Could this data, if synthesized in a certain way, provide fertile ground for the development of accurate representation by an engineered system? Could there be some sort of Kalmanesque process that would in fact take this data and distill it into an output approaching my digital essence? Might it be an evolution of Feedburner? Or a highly intelligent and self-organizing descendent of feed splicing? Could there ever be a run of numbers that take a set of data and from it approximate the experience of “knowing mike” online? And if this app were built, what might it look like? Wouldn’t I just be putting all my eggs in one basket… exactly what I didn’t want to do in the first place?
Perhaps… but what if it wasn’t an application, or a service, or a branded site that did the work, but rather an open process? A freely distributed and openly licensed library of code or an algorithm (an engine) that could be used by mad developers the world over so that anyone with the brains and the motivation could elicit real, live, virtual, digital “strange loops” from the informational patterns of predefined data feeds. Sort of like Brad Fitzpatrick’s Social Graph, but instead of representing who I know, it represents who I am.

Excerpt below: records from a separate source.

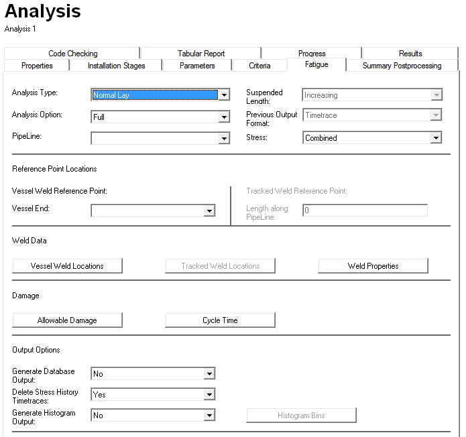Click the Allowable Damage button

coord(67,320)
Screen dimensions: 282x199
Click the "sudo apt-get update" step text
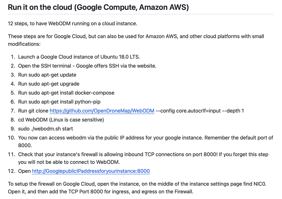click(x=47, y=75)
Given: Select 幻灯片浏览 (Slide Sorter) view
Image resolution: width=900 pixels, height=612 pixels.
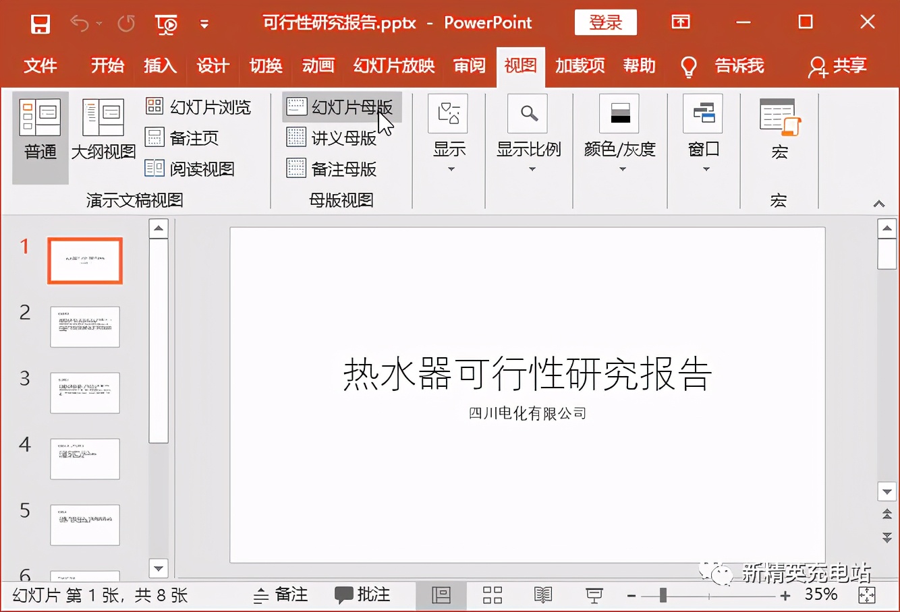Looking at the screenshot, I should pyautogui.click(x=199, y=106).
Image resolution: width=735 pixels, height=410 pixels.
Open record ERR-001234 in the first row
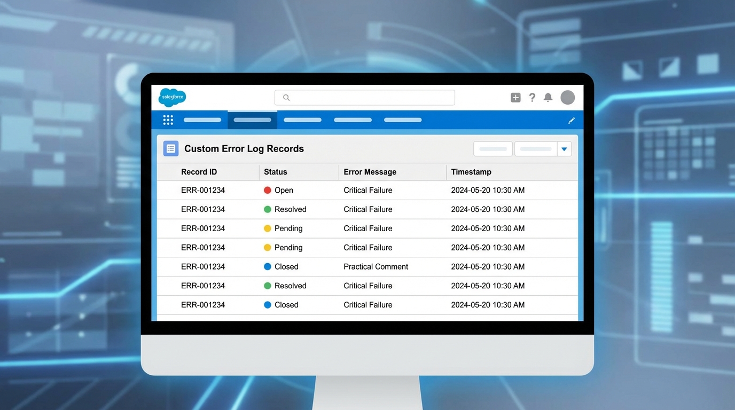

I have no idea what the output of the representation engine might look like… I just know what it would feel like. It would feel like meeting me in person… like shaking my hand and looking into my eyes… roughly. It would offer interaction, sometimes live with me, sometimes with a digital “me” fabricated from data. It would have a URI and the ability to answer and ask questions on my behalf. It would be a feedback loop continuously evolving and changing as I do.
Granted this all sounds a bit like science fiction and there are some disturbing possibilities embedded in the very idea, but it is still something to ponder. While I’ll probably unpack the concept in future posts and follow it down all the disturbing rabbit holes, I’ll leave you today with a taste of the first possible side effect that came to me during the writing of this post (which, by the way, started with a germ of an idea and then unfolded all by itself into what you’re reading right now).
Could this imagined representation engine (if it ever was developed) not only be a way to create better digital representations of ourselves, could it also be used as a way to create entirely new digi-people? Imagine the output resulting from feeding my Last.fm feed and your Netflix queue and somebody else’s Amazon wishlist into the (fictional) representation engine. Imagine a hybrid of all three of us that could live on the web at a specific URI and grow and evolve as its representational parts grow. Imagine asking it questions and getting answers. Imagine it asking questions and understanding answers and rolling that information into itself. Imagine it living, looping… digitally.
Imagine all of that and then ask yourself this question: Could all of this web 2.0 data just floating around out there in RSS and Atom feeds be the seeds of a viable artificial intelligence?